Phantom Punch

Last updated: May 25, 2026

Quick Definition

The phantom punch is the short right hand Muhammad Ali landed on Sonny Liston in the first round of their May 25, 1965, heavyweight title rematch in Lewiston, Maine. The blow was so quick and compact that many in the building, and even some reporters at ringside, never saw it connect.

What is the phantom punch?

The phantom punch refers specifically to one historical moment: Ali’s first-round knockout of Liston at the Central Maine Youth Center. The name came from the crowd and the press in the immediate aftermath, when cries of “fake” and “fix” filled the small arena, and no one could agree on whether a punch had actually been thrown.

Ali himself called the blow the “anchor punch.” The label “phantom” stuck because of how it looked, or rather, how it didn’t look. A right hand traveled inches, Liston went down, and the fight was effectively over before most spectators had settled into their seats.

The moment lives on through one image more than any other: Sports Illustrated photographer Neil Leifer’s shot of Ali standing over the fallen Liston, glove raised, shouting, “Get up and fight!” Sports Illustrated later named it among the greatest sports photographs of the twentieth century. For anyone who has seen that picture, the phantom punch is the punch that produced it.

The Ali vs. Liston rematch

Ali’s February 1964 upset of Liston in Miami had ended with Liston retiring on his stool after six rounds. The rematch, fifteen months later, would not last six minutes.

The bout was originally scheduled for Boston Garden but was moved less than three weeks out, after a Suffolk County district attorney sought an injunction. Lewiston, Maine, was the only place willing to host. According to Wikipedia’s account of the bout, the Central Maine Youth Center was a junior hockey rink, and Lewiston remains the only Maine city ever to host a heavyweight title fight.

The atmosphere was tense. Malcolm X had been assassinated three months earlier by members of the Nation of Islam, and the FBI placed a twelve-man, twenty-four-hour guard around Ali on fears of a retaliatory attack. Liston’s camp claimed they had also received death threats. The crowd was sparse, fewer than 5,000 in a building that could hold more.

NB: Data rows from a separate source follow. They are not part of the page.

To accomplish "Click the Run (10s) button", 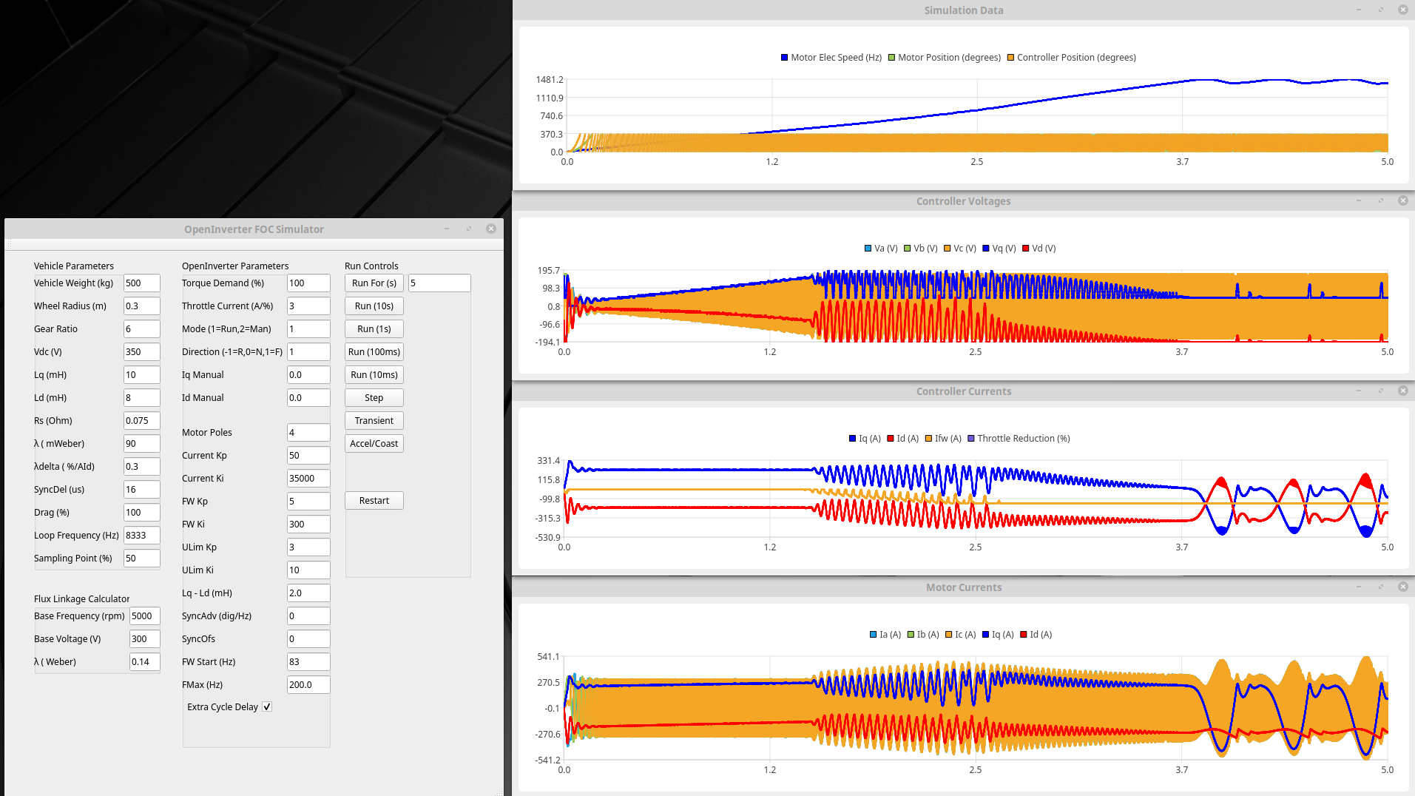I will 374,306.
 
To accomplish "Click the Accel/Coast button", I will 374,443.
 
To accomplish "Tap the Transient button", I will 374,420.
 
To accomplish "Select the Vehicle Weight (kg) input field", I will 141,283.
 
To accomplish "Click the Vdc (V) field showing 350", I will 141,351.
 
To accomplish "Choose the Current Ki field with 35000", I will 308,478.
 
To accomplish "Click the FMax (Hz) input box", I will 308,684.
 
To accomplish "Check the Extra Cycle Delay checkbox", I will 267,706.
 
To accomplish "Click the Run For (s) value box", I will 439,283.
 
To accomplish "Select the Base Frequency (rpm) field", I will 144,615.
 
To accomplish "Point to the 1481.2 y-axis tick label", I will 550,79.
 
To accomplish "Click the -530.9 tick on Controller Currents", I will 548,537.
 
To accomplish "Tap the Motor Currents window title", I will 963,587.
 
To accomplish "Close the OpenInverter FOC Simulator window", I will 491,229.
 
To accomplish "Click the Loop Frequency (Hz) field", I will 141,535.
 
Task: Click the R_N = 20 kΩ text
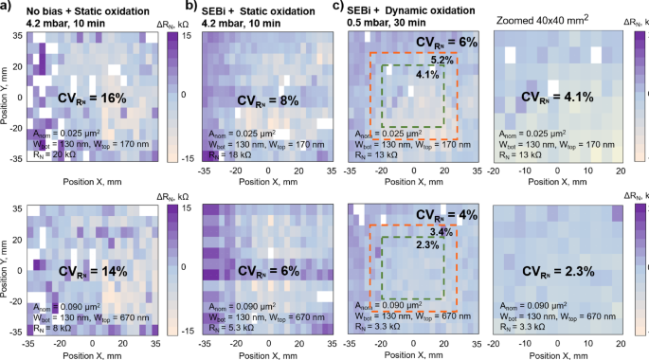pyautogui.click(x=54, y=154)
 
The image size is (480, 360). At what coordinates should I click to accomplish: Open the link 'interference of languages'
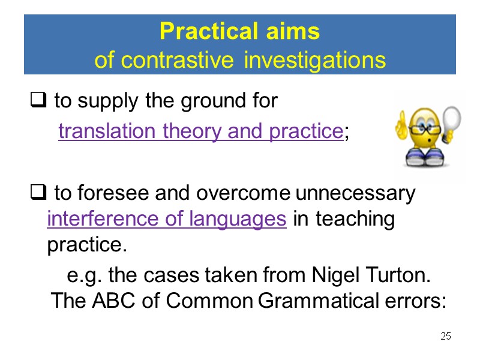coord(166,220)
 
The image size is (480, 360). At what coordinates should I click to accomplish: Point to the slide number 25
coord(445,336)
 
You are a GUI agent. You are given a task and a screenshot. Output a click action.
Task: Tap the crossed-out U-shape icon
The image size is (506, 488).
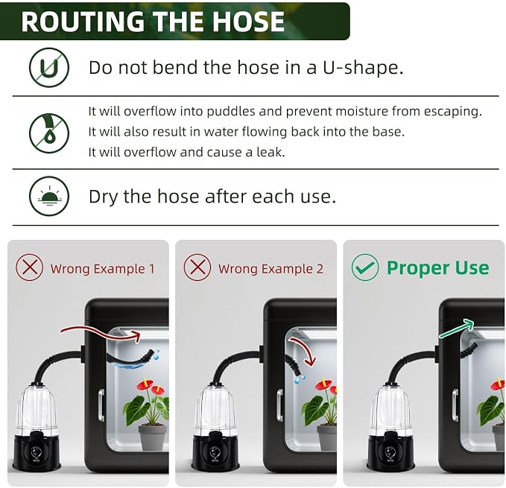pos(49,67)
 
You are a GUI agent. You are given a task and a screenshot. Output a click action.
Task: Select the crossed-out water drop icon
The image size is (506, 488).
pos(49,133)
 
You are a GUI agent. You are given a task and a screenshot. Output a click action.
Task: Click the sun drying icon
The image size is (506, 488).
pos(49,196)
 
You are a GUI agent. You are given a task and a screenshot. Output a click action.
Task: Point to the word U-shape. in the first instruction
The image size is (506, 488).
pos(363,68)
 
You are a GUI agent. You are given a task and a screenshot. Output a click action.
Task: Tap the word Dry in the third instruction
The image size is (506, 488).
pos(104,197)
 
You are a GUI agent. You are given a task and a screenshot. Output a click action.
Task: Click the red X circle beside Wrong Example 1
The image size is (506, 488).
pos(29,267)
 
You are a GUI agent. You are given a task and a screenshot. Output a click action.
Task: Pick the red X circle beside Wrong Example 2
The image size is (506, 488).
pos(197,267)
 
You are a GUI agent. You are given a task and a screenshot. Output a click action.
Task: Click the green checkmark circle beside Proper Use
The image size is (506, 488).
pos(365,267)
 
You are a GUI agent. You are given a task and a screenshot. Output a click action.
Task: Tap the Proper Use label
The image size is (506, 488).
pos(438,268)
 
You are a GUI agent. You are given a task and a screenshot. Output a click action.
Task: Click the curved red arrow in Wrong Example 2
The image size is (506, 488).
pos(306,349)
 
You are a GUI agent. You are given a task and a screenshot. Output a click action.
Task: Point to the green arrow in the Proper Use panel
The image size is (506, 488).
pos(456,329)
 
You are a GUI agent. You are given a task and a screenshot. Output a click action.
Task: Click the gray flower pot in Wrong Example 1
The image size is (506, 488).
pos(152,437)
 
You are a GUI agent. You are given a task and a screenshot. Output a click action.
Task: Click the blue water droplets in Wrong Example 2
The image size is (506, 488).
pos(299,379)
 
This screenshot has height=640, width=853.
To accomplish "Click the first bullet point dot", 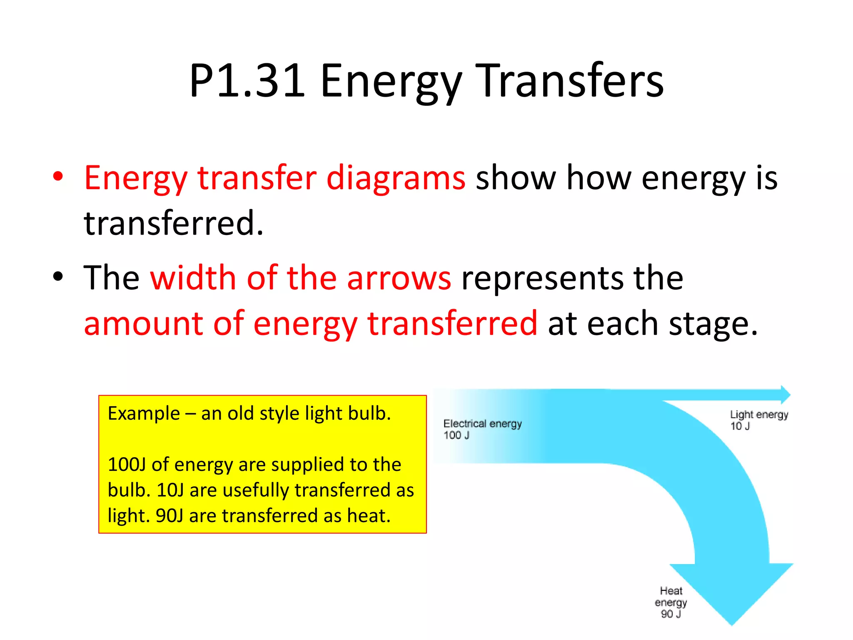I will pos(58,176).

Midway through the first round, Liston threw a left jab. Ali came over the top with a right hand. Liston fell. He went down at 1 minute, 44 seconds, rose at 1:56, and was waved off at 2:12 by referee Jersey Joe Walcott, a former heavyweight champion who had been unable to corral Ali to a neutral corner. The official time was announced as 1:00, which was wrong. Former Ali opponent George Chuvalo climbed through the ropes after the fight and shoved Ali, yelling, “Fix!”

How the punch worked

Ali threw a short, chopping right hand over Liston’s left jab as Liston came forward. It traveled only a few inches. Ringside boxing writer Larry Merchant, in a letter to The New Yorker fifty years later, called it “a classic example of a medulla oblongata K.O.,” the kind of blow that disrupts the brainstem rather than relying on raw concussive force.

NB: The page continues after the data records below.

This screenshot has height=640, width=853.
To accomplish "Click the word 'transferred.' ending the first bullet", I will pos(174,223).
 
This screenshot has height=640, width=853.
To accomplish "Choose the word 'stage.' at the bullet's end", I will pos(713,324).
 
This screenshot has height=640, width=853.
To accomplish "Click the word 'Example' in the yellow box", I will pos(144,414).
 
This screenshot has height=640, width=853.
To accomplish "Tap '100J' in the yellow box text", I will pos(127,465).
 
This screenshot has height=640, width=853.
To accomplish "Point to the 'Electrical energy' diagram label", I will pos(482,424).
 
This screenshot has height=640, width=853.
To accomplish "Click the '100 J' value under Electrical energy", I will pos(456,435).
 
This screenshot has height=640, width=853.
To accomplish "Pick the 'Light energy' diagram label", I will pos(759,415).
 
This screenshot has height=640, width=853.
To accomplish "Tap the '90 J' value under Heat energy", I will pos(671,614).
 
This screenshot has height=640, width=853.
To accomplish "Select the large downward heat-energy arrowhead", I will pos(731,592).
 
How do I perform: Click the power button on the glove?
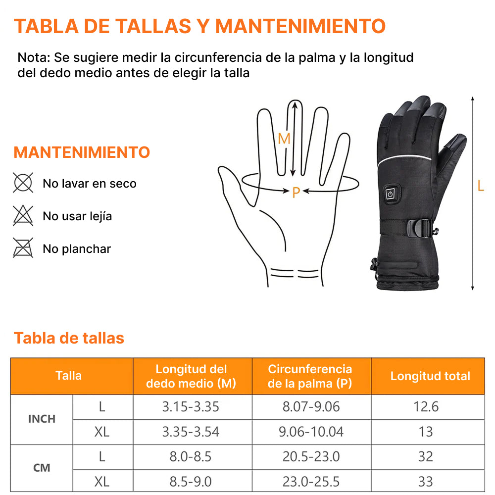[391, 194]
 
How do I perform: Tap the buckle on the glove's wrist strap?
[419, 228]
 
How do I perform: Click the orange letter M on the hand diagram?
[284, 139]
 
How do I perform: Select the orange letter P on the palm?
[296, 192]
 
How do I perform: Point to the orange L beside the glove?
[481, 186]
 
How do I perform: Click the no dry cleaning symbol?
[23, 183]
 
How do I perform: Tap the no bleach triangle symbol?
[23, 215]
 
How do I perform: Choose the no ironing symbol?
[23, 248]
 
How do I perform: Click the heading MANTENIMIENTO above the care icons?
[82, 152]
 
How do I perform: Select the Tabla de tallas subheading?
[69, 338]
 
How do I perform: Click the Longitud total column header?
[430, 376]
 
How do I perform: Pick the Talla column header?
[68, 376]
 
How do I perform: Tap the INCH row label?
[42, 419]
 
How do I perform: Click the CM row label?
[42, 468]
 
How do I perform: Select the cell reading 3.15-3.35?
[191, 407]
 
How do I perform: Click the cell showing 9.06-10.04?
[311, 432]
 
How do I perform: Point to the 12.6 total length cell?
[426, 407]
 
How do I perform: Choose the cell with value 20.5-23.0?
[311, 456]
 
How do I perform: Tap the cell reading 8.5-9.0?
[191, 482]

Sports Illustrated’s Tex Maule reviewed the punch frame by frame for the magazine’s June 7, 1965, issue and concluded the blow had enough force to lift Liston’s left foot off the canvas. Other ringside observers saw something different. Sportswriter Jimmy Cannon, sitting at ringside for ABC, said on air that the punch “couldn’t have crushed a grape.”

Both descriptions can be reconciled with what the cameras captured. The broadcast tape, Allen Barra wrote in a 2000 New York Times analysis, had no useful angle on the punch because the cameras were placed in the fighters’ corners. The film shot from above the ring obscured Ali’s right hand entirely. With no clean view available, the eyes of the building filled in the gap with disbelief.

Was the phantom punch a fix?

Six decades on, opinion still splits between people who saw a perfect counter and people who saw a dive.

The case for a fix starts with Liston’s mob ties. According to ESPN’s biography of Liston, two top mafia figures, Frankie Carbo and Blinky Palermo, held majority ownership of his fight contract; Carbo was later indicted on multiple counts related to undercover prizefight management. Boxing historian Nigel Collins wrote in Boxing Babylon that members of the Nation of Islam had visited Liston during training and warned him that if he won, “there would be a bullet waiting.” Liston’s cornerman, Ted King, corroborated that account to Sports Illustrated’s William Nack. Years later, per Mark Kram, Liston told the magazine, “I went down. I wasn’t hit.”

The case against a fix is the punch itself. Maule’s frame-by-frame analysis found it legitimate. Merchant maintained for fifty years that he saw the right hand land cleanly on the chin. Light heavyweight champion José Torres called it “a perfect punch.” Rocky Marciano, after watching the tape the next day, agreed Ali had “snapped the punch the last six inches.” Ali’s own behavior in the aftermath argues against any script: he asked his corner, “Did I hit him?” and shouted at Liston, “Nobody will believe this!” A bout designed to end in a knockout would not have produced a champion in genuine confusion.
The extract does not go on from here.